The general focus of our laboratory is to investigate signaling
mechanisms underlying cancer and related developmental processes. To
achieve this we are taking a multi-faceted investigative approach;
combining mouse modeling techniques with basic biochemical and cell
biological studies. This approach provides a powerful means of
dissecting gene function on a molecular and cellular level, as well
as in the context of tumorigenesis and development. We have begun by
studying the NF1 tumor suppressor gene. NF1 was first identified as
the gene responsible for the familial cancer syndrome
neurofibromatosis type I (NF1). Unlike most inherited cancer
syndromes NF1 is strikingly common, affecting 1 in 3500 individuals
worldwide. The hallmark feature of the disease is the development of
numerous benign and malignant tumors of the peripheral nervous
system. However, NF1 patients are also predisposed to developing
brain tumors, myeloid malignancies, and may exhibit cognitive
deficits and bone deformities, implicating a role for NF1 in a wide
variety of tissues and disease processes.
Little is known about the NFI-encoded protein, neurofibromin;
however, it does exhibit similarity to Ras-GTPase activating proteins
(GAPs), a family of proteins that serve to negatively regulate Ras.

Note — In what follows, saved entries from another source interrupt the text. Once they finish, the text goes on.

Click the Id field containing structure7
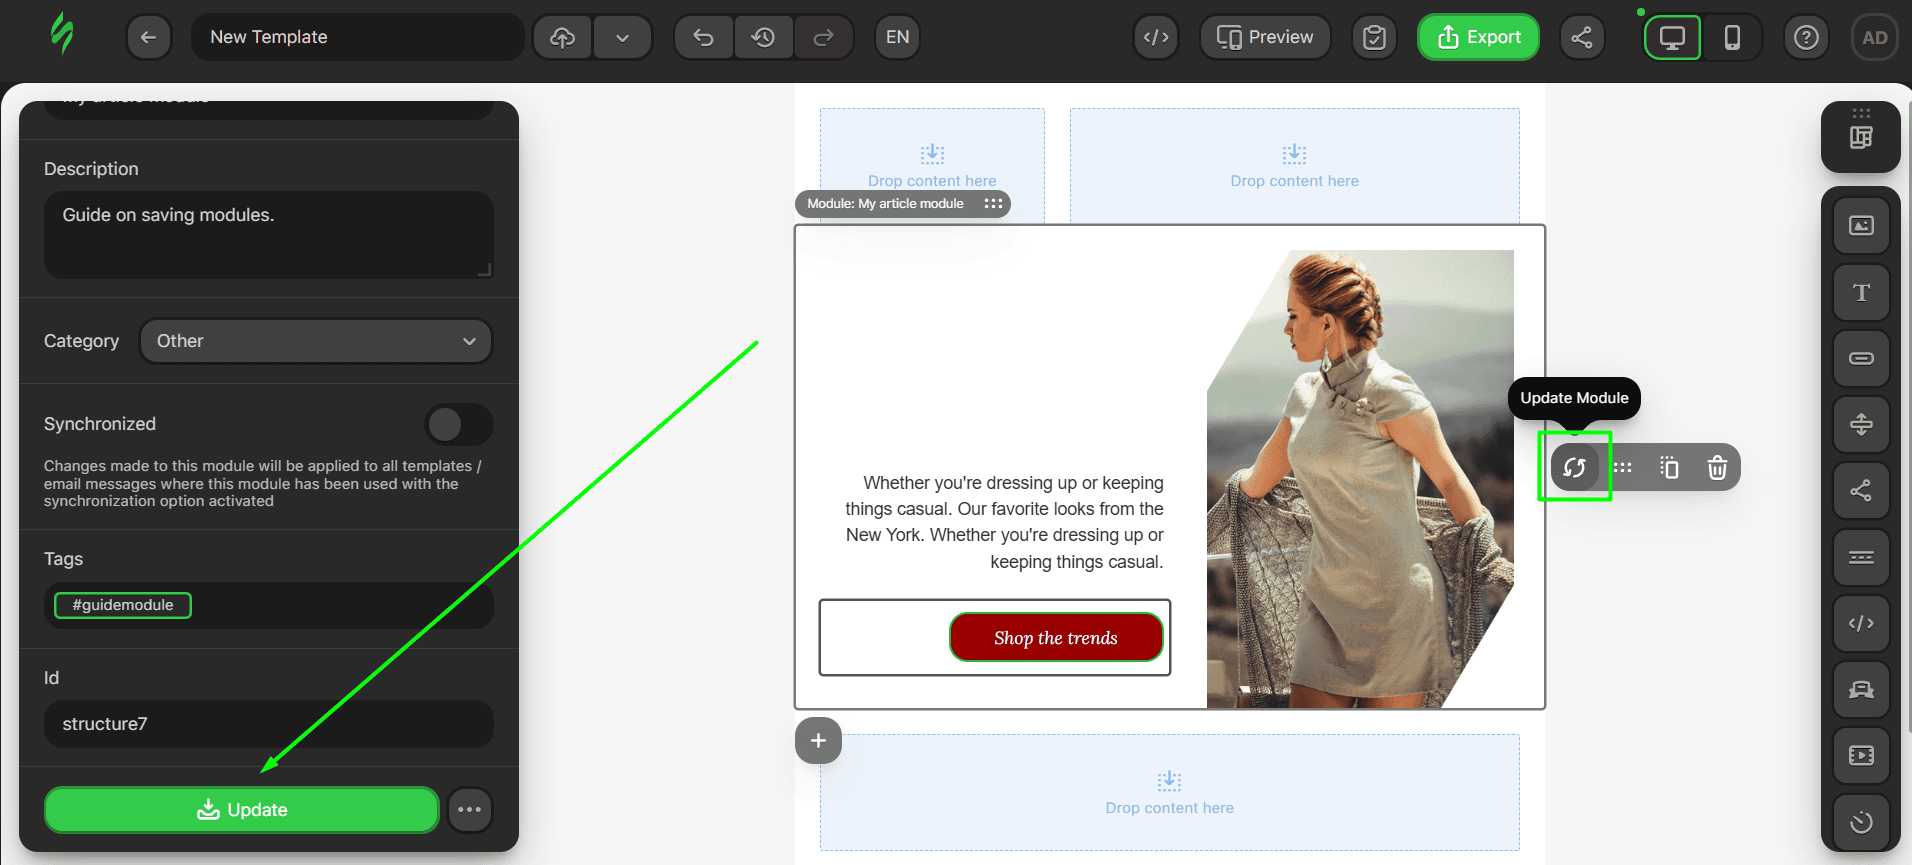 (x=268, y=724)
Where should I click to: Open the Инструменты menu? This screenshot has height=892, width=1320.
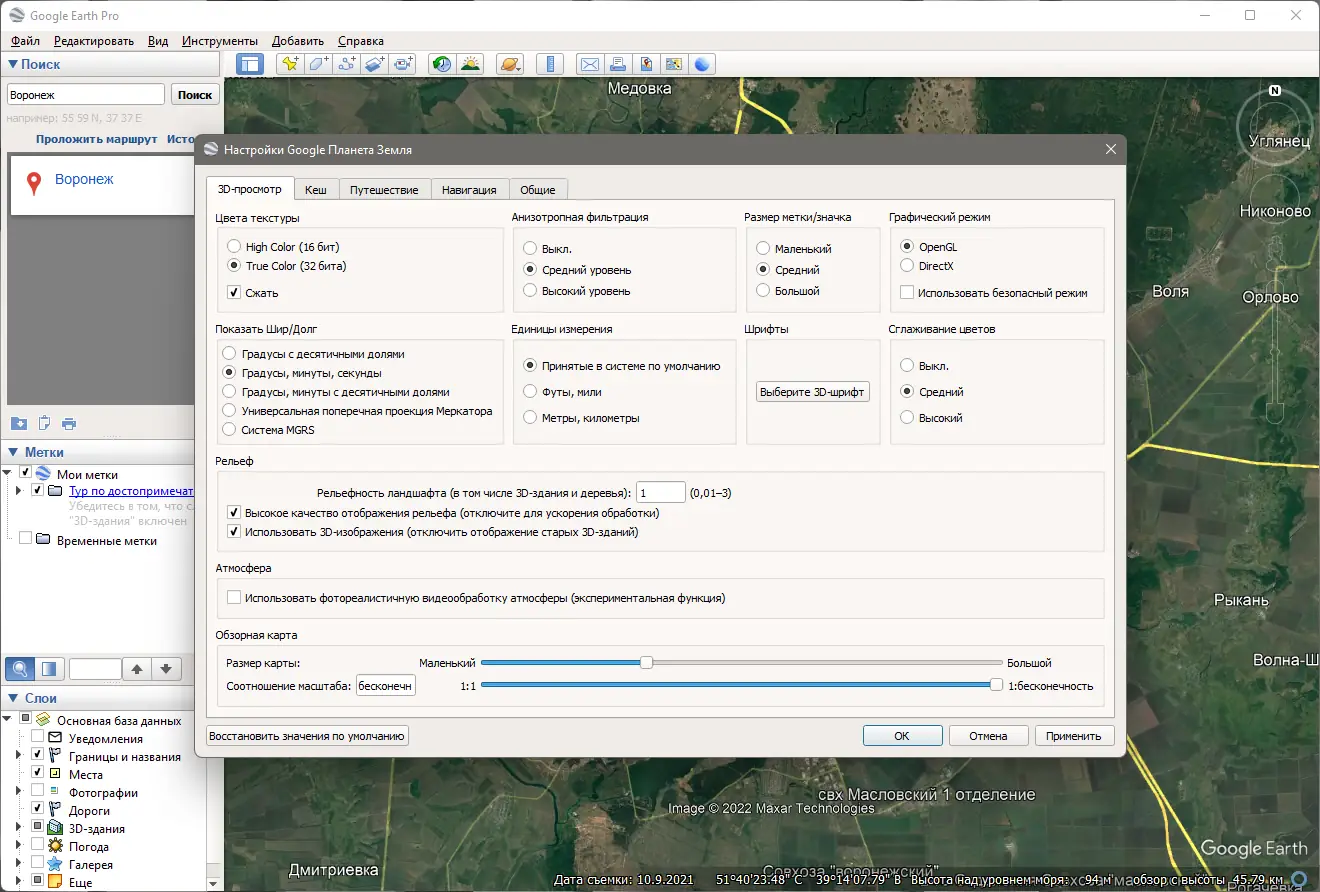[220, 41]
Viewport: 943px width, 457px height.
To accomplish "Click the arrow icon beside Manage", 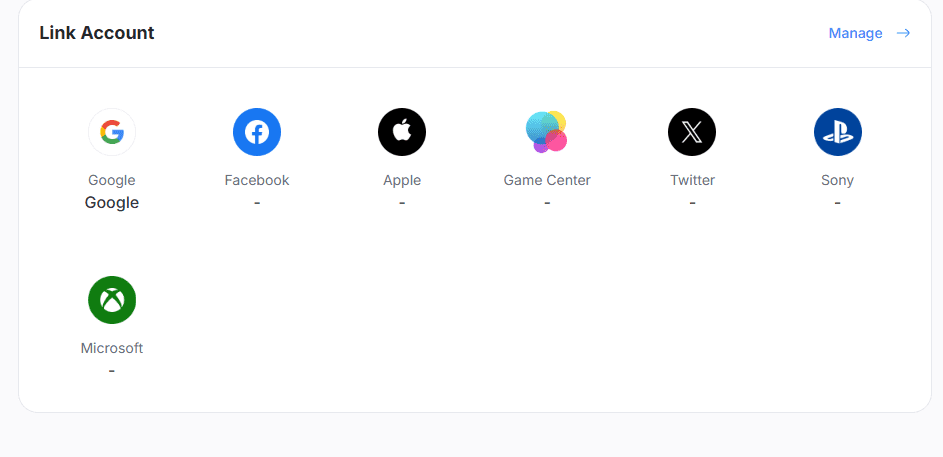I will point(903,33).
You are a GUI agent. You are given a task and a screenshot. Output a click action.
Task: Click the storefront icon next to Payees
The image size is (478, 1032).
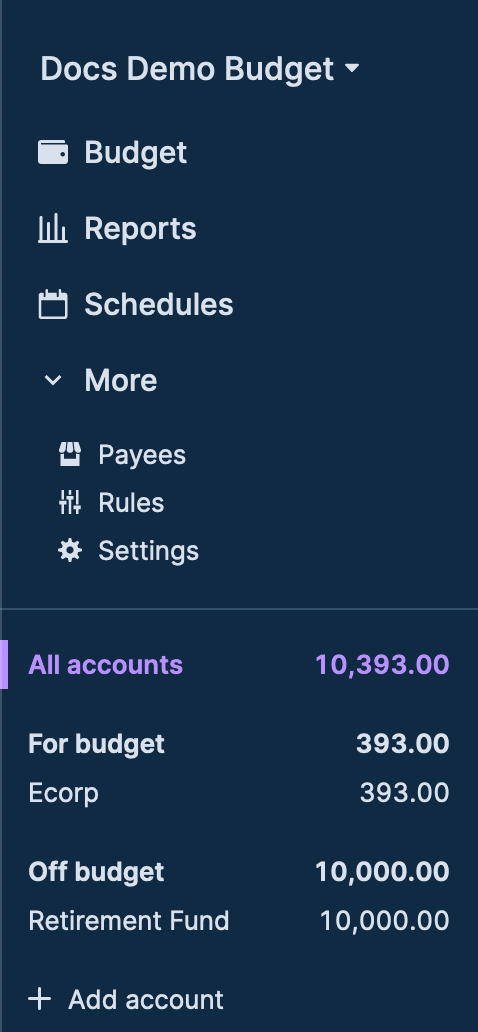[70, 455]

Furthermore, while the gene was cloned over 15 years ago, until
recently, nothing was known about how its activity is regulated or in
what contexts it affects Ras signaling pathways. We have shown that
neurofibromin is dynamically regulated by the proteasome and serves as a
critical attenuator of the MAP kinase
pathway. We are currently focusing on 1) understanding how NF1
functions throughout the cell cycle and how the proteasome regulates
this function 2) investigating the role of protein kinases in this
process and 3) identifying interacting proteins as a means of
elucidating additional cellular functions of neurofibromin (e.g.

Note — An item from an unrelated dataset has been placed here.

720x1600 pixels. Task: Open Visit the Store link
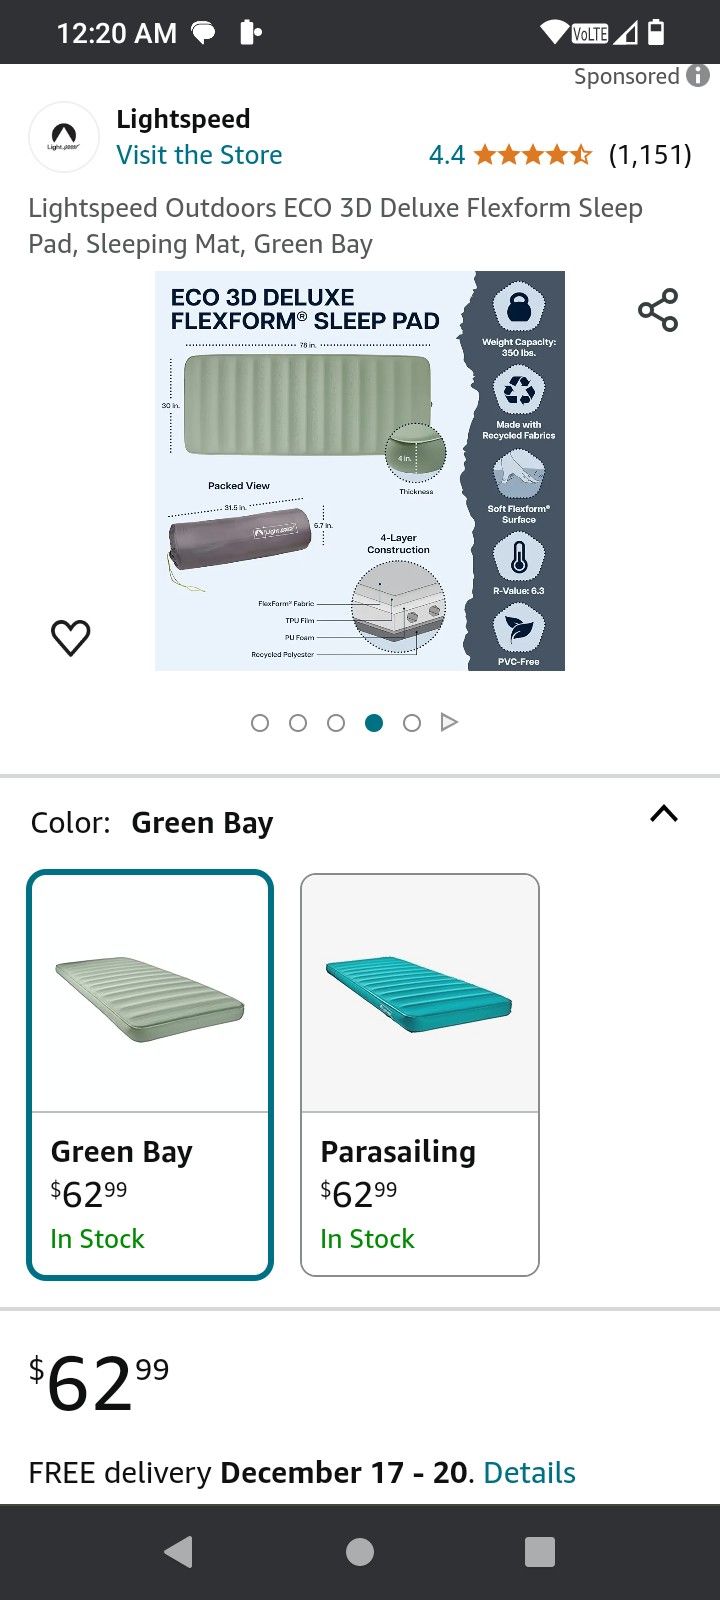click(x=199, y=155)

apoptosis). The information gained from these studies will also be
examined in the context of tumorigenesis and neural crest development
as described below. Currently there is no treatment for NF1.
Ultimately, this approach may play a critical role in identifying
appropriate therapeutic targets.
In addition to elucidating the normal cellular function of NF1 we are
also interested in utilizing animal models to understand how NF1
mutations affect tumor development. To this end we have generated
mouse models that develop both the benign and malignant peripheral
nerve tumors similar to those observed in NF1 patients. This was
achieved by generating mice with a targeted disruption in the Nf1
gene alone or in combination with germline mutations in the p53 and
INK4 tumor suppressor genes. We have been utilizing these models to
understand the molecular changes required for the progression to
malignancy and have been testing the involvement of candidate effector
pathways (and therapeutics) in vivo. In addition, because a defect in neural
crest
and/or Schwann cell development is thought to underlie the
development of these tumors, we are able to utilize these animal
models to investigate the earliest developmental defects that
contribute to tumorigenesis.